Top of Source records

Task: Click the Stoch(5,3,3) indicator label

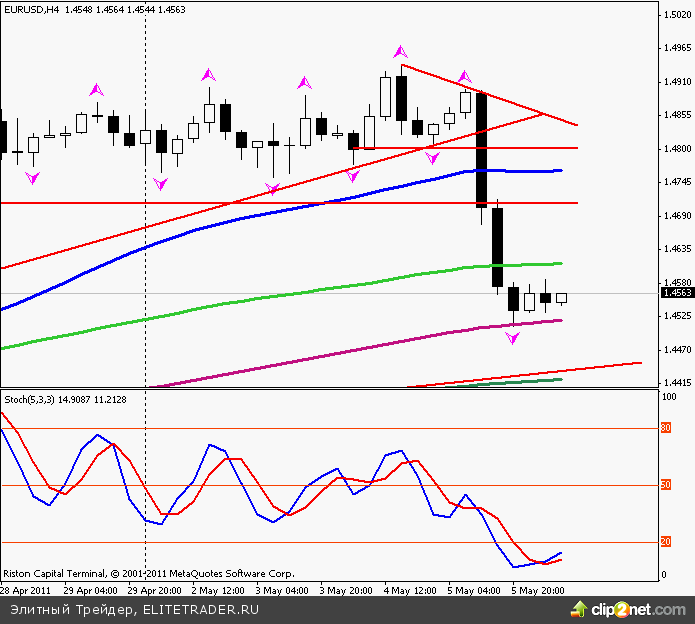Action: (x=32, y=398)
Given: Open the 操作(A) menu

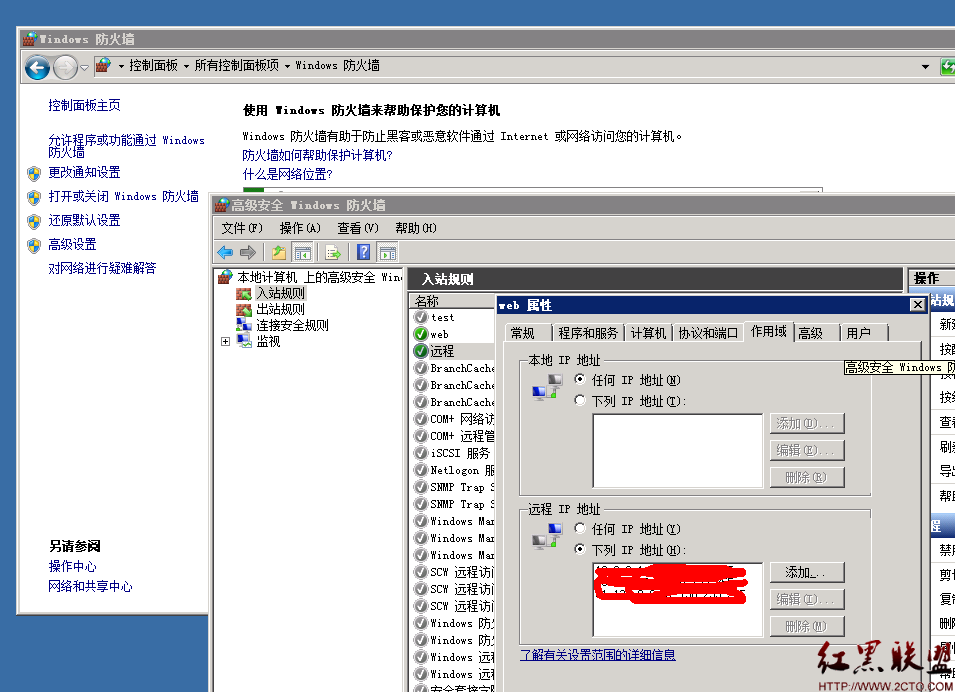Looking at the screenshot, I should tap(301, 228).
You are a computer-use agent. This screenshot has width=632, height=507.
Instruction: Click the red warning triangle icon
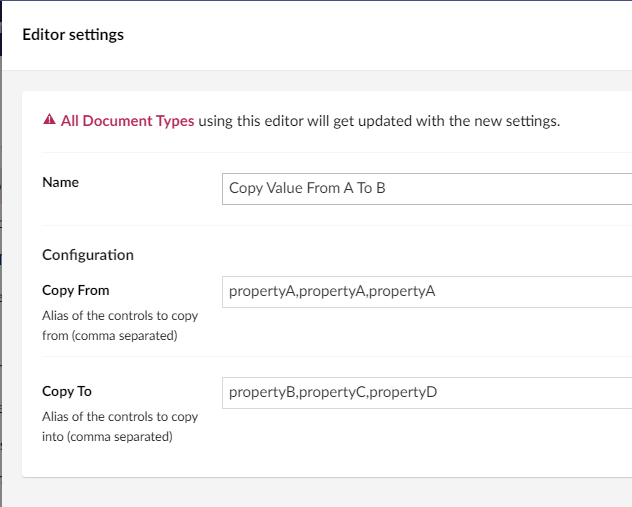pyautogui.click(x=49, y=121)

Bottom of Source records
Top of Source records

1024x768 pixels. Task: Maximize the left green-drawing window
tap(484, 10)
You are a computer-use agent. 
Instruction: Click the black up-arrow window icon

Bottom of Source records
Top of Source records

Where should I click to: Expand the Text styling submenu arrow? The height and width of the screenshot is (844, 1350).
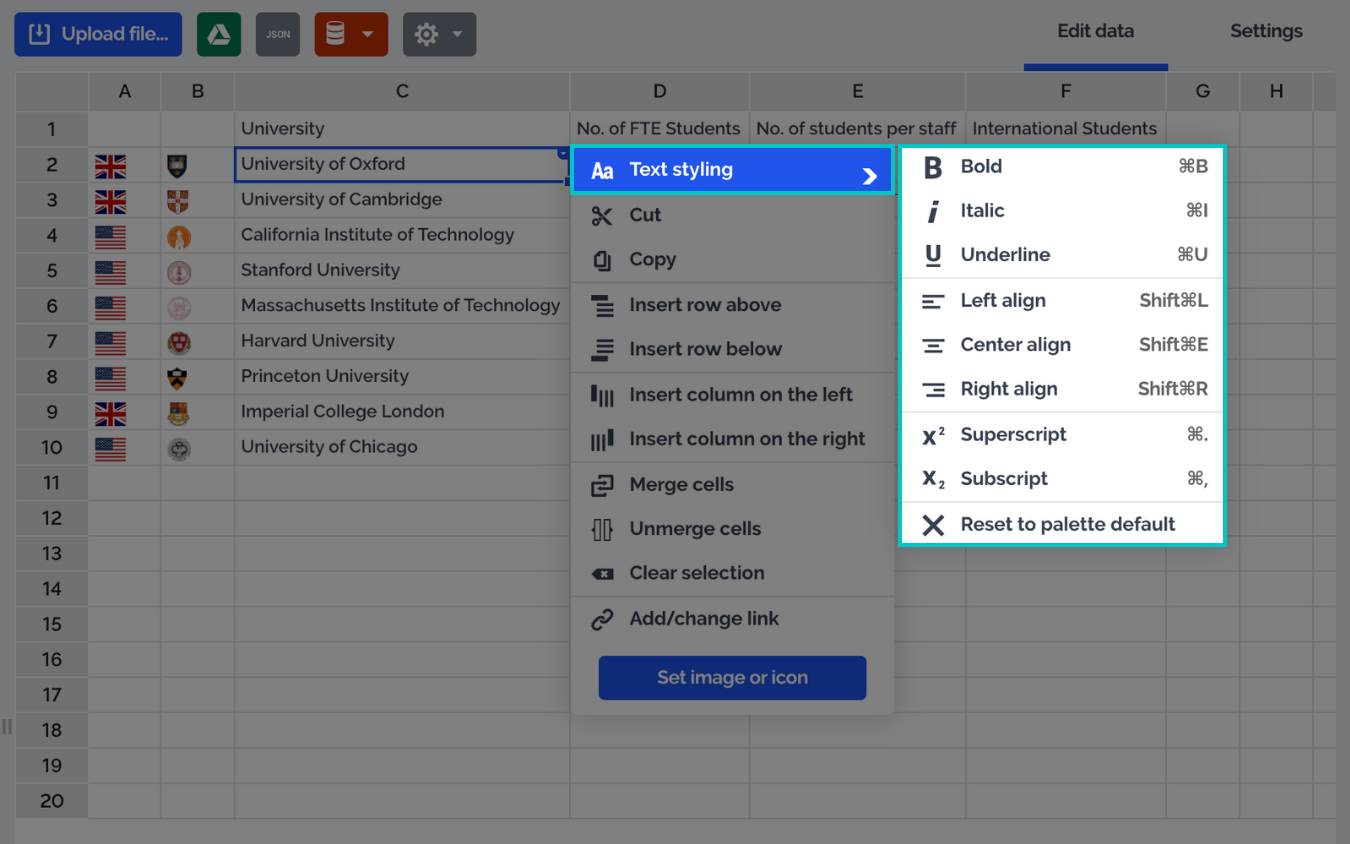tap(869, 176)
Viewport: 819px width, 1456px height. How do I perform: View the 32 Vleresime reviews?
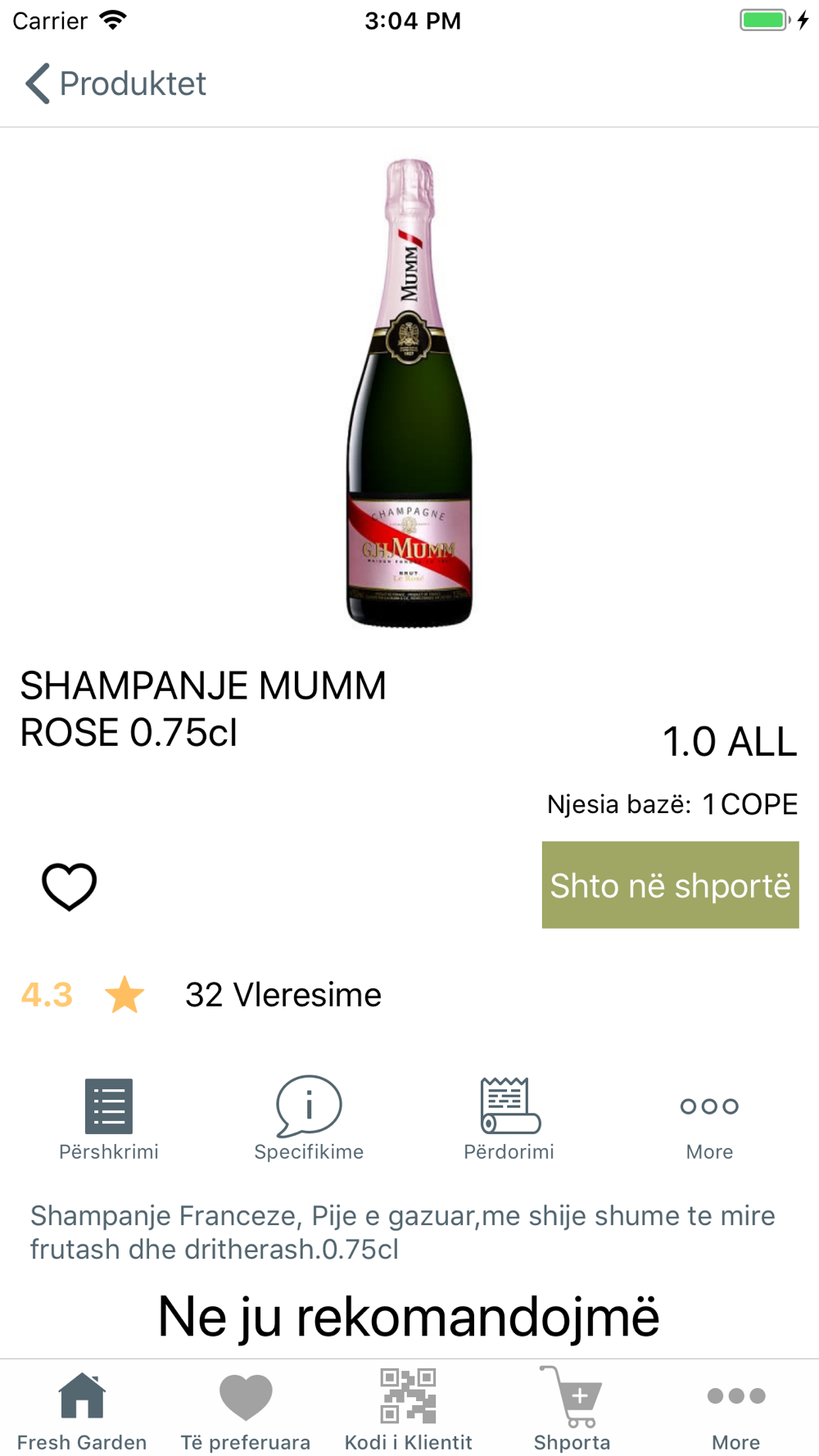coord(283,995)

Bottom of Source records

*Problem requirements:*
Please state the number of lines above that hold the string "agent", with nothing else added.

*Answer to the exercise:*
2